BALTIMORE _ Johns Hopkins touts itself as a national leader in patient safety.
Its doctors invented a simple checklist credited with saving thousands of lives. They developed a system to reduce medical mistakes through teamwork and communication. They wrote one rule to follow above all: Listen to the frontline staff.
But the renowned Johns Hopkins Hospital in Baltimore and its five sister hospitals haven't always followed those principles, the Tampa Bay Times has found.
In at least nine recent cases, the hospitals have been accused of making preventable errors or setting aside basic safety rules. Some serious problems continued long after frontline workers brought them to the attention of high-ranking executives.
In Bethesda, Md., doctors at Suburban Hospital kept performing surgeries even though Johns Hopkins had learned the operating rooms weren't being properly cleaned, according to federal inspectors.
In the heart of Baltimore, a pediatric burn unit continued treating patients after its leader begged administrators to shut it down, saying the unit had made mistakes that left children disfigured, court records show.
And in St. Petersburg, at least eight employees warned supervisors about issues with a pair of heart surgeons at Johns Hopkins All Children's Hospital, the Times reported in November.
By late 2017, when the hospital stopped the first of those surgeons from operating, the mortality rate in its Heart Institute had tripled, and at least 11 children had died.

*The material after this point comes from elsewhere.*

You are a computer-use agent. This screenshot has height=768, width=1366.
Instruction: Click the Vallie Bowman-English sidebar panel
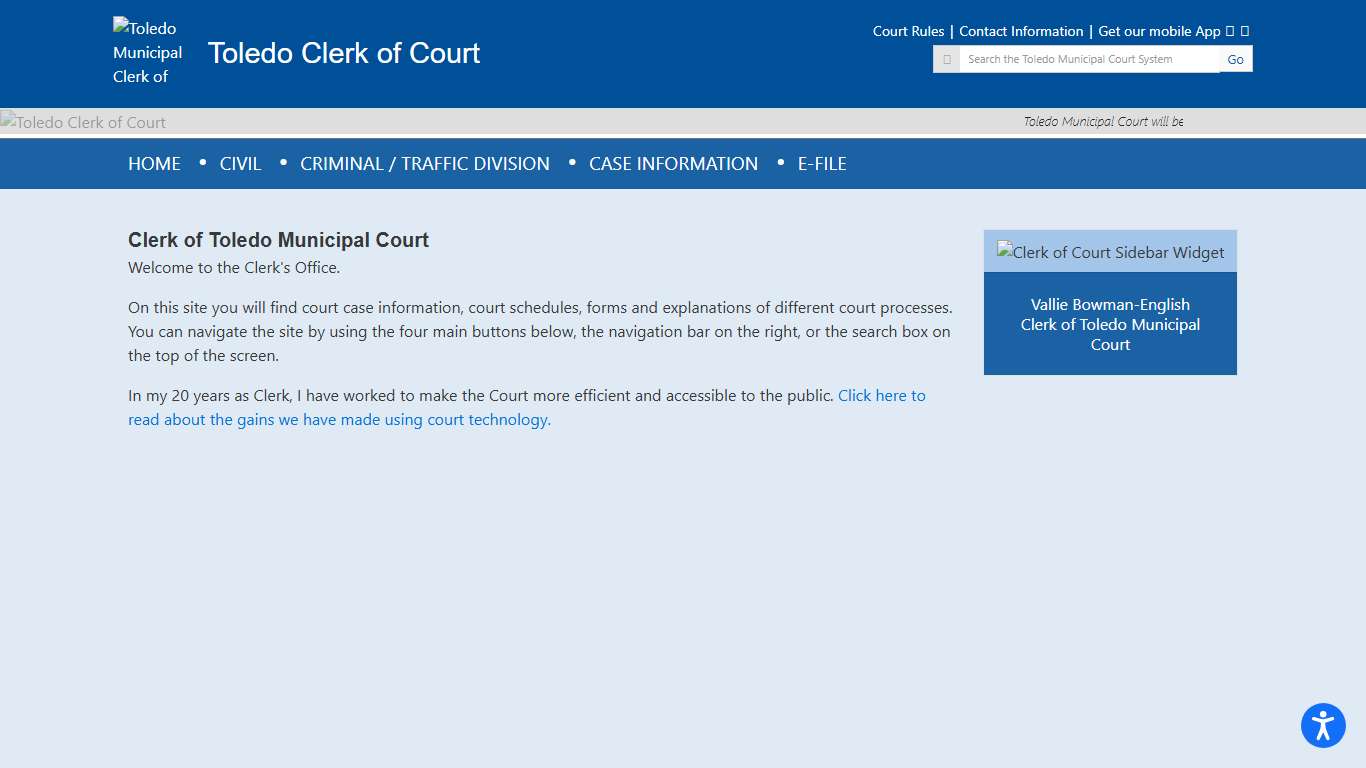coord(1110,324)
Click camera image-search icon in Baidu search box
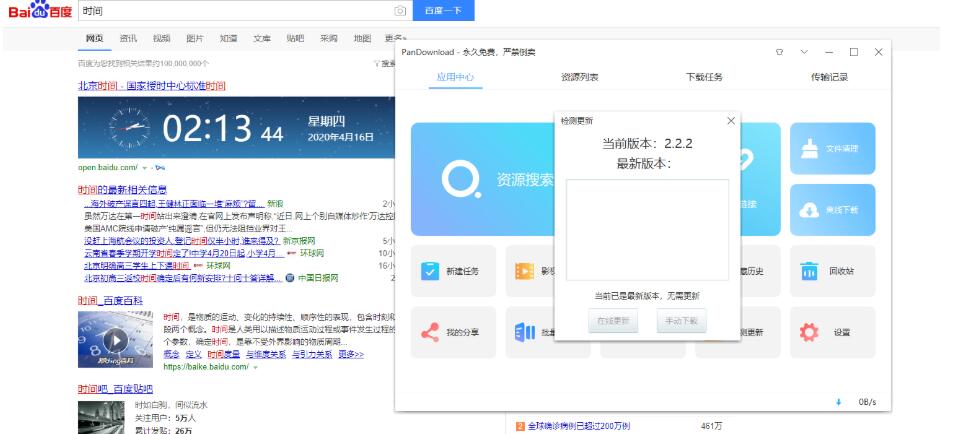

Every hospital makes mistakes; federal inspection reports show safety problems at many top institutions. And Johns Hopkins continues to be a leader in health care. The flagship Johns Hopkins Hospital spent more than 20 years atop U.S. News and World Reports' rankings. It is now No. 3.
But some of the incidents at Johns Hopkins hospitals stand out for their severity. Taken together, they illustrate the $6 billion health system's struggle to consistently follow the principles its experts preach.

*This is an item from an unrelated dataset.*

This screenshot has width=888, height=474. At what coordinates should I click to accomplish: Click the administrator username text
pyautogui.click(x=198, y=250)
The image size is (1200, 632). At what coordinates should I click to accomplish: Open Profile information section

Johns Hopkins' efforts to reduce harm have brought "great fame to the system," said Sara Singer, a Stanford University professor who studies how hospital culture affects patient safety.
When told about some of the incidents, Singer said, "I see a problem in the culture here. I think there are real lapses."
Johns Hopkins did not make an executive available for an interview to discuss the cases. In a statement, it described medical errors as a "tragic fact" that occur in all health organizations. But it also said "we can and will do better" and that it would take steps to prioritize safety.
"The Tampa Bay Times has identified occasions where it is apparent that as an organization we failed to act quickly enough, we failed to listen closely enough and, in some instances, we failed to deliver the care our patients and their families deserve. This is unacceptable," the statement said.
The system said it would remind employees "that they have options for reporting their concerns outside of the direct reporting chain."
"Anyone who demonstrates that they are unwilling or unable to maintain our rigorous and exacting safety culture will not be a welcome member of our caregiving community," the statement said.
In the burn unit case, however, the program's director said he took his concerns higher and higher, ultimately writing an urgent letter to the health system's chief executive.
The director, Dr. Stephen Milner, said he presented "incontrovertible proof of children that were being mutilated in that department, and they did nothing but cover it up," court records show.
Asked why under oath, Milner responded bluntly.
"I think that they care more about the reputation of the hospital than they do the care of patients," he said.